Today, though, I realized something funny about our small collection of coffee - we had two different Tanzanian Peaberry coffees, from two different roasters in our cupboard. I knew we liked it, but I didn't realize we gravitated towards it! We always try to taste peaberry coffees - they are special in the fact that only 5% of coffee beans are peaberries. The difference is, normally two coffee beans grow within a single coffee fruit, with a peaberry only one grows. These beans are rounder because there is no other bean to share the room in the fruit with, and the most common type found on the market is the Tanzanian variety.
Normal beans in front.
So, I figured I would give this coffee tasting thing a try. Side by side, a Tanzanian Peaberry tasting. I mean, how hard could it be? I've read descriptions of coffee before "smooth acidity, with notes of citrus and cherry." Who couldn't do that?! Me. That's who. But whatever, I tried! So, I made them in my French Press. Each exactly the same way. I drank each black.
So, here are my notes. I didn't cheat and copy the bags or websites:
The Roasting House, Virginia City, NV, $12.00/lb - This is a lighter coffee, acidic, not heavy on the tongue. It is slightly bitter (which I attribute to the acid). To me it tastes like coffee - there aren't many underlying flavors. While it was brewing it smelled like caramel - but not so much after it was poured.
World Market, Tanzanian Peaberry, $9.99/12oz - This is a darker roast than the other one. It has a sweet smell, but again doesn't transfer to the taste. It has a forward acidity, but its not overwhelming or unpleasing. Also, very coffee tasting, without many underlying flavors.
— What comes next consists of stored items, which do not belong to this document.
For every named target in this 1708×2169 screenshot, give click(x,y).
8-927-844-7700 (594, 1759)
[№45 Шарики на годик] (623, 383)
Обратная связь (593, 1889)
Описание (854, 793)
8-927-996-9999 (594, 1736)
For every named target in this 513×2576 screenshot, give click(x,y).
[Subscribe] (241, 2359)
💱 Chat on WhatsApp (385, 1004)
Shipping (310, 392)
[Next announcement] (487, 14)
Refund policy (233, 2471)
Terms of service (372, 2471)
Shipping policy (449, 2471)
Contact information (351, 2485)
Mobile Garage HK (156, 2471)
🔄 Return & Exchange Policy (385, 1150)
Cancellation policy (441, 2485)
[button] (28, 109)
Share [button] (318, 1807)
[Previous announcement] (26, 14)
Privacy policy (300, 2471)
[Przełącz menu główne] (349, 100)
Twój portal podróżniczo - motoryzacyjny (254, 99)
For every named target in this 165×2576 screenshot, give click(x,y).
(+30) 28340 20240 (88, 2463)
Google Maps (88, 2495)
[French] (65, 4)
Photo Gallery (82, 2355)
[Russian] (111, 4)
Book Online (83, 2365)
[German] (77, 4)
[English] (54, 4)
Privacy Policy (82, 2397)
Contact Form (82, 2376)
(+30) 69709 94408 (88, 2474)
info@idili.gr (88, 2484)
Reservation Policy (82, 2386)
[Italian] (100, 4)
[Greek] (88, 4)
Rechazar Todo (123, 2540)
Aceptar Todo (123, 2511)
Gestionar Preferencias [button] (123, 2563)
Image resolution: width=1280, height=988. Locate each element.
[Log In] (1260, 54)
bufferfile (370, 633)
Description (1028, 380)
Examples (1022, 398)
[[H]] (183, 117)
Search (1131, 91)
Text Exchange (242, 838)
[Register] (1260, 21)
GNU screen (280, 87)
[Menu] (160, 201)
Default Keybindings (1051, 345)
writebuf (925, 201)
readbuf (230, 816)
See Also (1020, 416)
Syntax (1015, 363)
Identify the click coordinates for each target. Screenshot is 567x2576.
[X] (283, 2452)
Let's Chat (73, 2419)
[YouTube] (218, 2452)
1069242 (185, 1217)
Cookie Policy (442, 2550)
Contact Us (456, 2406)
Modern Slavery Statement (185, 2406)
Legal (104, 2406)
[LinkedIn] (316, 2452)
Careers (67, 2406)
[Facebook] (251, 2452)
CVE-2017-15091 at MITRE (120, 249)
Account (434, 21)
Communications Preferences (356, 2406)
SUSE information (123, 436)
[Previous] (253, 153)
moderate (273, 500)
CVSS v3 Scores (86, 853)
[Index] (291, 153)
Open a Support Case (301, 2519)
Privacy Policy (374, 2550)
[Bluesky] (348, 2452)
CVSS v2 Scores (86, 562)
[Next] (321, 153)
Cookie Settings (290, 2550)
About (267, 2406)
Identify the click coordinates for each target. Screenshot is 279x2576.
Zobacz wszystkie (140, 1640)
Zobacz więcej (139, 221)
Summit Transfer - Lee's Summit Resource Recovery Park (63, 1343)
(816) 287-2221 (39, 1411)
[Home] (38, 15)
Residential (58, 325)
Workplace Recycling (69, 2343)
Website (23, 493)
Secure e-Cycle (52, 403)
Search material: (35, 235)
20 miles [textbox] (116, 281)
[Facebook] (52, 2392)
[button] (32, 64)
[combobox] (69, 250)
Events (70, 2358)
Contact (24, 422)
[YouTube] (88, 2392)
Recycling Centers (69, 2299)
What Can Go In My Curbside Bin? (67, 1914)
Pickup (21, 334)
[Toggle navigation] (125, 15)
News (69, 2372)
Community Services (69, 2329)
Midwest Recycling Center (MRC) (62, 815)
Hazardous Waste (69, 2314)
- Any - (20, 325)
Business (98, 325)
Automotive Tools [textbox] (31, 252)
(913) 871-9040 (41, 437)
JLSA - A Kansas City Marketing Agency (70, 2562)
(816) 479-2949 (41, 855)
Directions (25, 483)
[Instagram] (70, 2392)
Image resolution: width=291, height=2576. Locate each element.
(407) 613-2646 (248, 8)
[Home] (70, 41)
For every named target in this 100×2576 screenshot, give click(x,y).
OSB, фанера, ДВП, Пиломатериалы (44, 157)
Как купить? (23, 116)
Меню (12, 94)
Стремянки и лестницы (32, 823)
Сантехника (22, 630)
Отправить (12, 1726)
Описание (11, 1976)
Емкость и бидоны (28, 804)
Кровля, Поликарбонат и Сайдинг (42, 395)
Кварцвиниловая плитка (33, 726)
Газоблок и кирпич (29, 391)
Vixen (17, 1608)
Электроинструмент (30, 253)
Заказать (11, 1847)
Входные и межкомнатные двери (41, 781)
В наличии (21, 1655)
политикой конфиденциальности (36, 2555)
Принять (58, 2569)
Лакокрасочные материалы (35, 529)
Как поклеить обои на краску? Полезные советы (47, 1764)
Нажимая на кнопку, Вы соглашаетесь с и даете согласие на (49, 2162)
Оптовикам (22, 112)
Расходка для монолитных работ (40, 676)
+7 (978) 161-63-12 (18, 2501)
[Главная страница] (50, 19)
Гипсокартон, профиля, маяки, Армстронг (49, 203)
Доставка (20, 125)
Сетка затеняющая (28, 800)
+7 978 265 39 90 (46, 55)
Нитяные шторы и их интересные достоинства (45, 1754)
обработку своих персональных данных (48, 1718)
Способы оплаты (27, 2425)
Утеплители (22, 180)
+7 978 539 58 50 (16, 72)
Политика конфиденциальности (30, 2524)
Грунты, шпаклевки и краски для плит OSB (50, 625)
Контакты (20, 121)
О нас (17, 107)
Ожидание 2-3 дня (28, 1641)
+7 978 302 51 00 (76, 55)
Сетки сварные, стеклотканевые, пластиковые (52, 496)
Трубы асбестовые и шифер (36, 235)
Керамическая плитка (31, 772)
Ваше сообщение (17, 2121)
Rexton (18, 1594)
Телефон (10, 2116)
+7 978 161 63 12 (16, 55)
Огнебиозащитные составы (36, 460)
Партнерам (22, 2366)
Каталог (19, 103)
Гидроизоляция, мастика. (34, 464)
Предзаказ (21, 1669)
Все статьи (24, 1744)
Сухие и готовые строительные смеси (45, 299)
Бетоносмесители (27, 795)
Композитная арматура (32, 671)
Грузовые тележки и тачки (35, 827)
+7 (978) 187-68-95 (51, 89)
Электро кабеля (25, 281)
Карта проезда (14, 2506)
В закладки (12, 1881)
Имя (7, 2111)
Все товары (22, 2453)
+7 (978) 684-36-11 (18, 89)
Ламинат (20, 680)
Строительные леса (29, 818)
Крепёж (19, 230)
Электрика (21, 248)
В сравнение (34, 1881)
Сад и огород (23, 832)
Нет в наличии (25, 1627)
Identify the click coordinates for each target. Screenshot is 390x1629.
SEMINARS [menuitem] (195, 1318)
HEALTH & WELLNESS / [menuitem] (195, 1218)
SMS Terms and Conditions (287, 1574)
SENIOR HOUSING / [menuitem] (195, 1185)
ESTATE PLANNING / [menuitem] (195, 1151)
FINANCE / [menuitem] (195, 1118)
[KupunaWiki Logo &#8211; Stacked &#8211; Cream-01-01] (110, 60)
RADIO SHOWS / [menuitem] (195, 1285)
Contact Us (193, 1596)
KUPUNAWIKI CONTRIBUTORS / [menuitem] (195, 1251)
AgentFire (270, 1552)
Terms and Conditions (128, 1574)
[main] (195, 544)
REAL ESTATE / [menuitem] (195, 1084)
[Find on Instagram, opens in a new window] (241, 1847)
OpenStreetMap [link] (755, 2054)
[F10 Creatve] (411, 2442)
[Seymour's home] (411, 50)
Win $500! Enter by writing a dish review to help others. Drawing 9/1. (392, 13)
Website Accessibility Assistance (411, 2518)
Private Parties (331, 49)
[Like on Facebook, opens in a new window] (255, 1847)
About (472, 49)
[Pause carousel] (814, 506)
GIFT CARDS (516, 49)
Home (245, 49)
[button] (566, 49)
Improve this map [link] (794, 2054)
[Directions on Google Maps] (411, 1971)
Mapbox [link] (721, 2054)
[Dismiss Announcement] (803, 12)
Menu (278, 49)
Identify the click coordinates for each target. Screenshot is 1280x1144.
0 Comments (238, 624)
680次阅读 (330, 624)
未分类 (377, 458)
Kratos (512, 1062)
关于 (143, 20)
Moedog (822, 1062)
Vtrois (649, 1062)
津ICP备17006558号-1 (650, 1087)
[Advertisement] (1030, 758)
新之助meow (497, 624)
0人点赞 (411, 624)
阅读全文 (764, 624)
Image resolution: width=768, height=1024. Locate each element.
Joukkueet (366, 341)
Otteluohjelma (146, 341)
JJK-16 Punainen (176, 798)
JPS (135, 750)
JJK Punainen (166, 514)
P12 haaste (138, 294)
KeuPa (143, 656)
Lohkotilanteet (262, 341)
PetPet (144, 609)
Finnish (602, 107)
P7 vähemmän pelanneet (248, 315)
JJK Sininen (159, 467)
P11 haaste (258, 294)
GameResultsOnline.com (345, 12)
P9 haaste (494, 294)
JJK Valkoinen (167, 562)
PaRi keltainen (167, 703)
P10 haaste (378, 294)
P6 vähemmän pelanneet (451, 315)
Both coffees are wonderful morning coffees. I've noticed breakfast blends are usually more acidic than others, and I'm thinking this is because breakfasts are usually sweet (doughnuts, muffins, syrups, etc.). It was nice to taste both coffees, and be able to actually taste that they both started out the same - similar flavor profiles, similar acid, etc. By the way, this 'acid' that I keep describing, is a hard thing to describe. Its the word I am using to explain the flavorless tang that both coffees have. The coffees both have flavor! Duh, but each has a tang that can't be described by the coffee taste.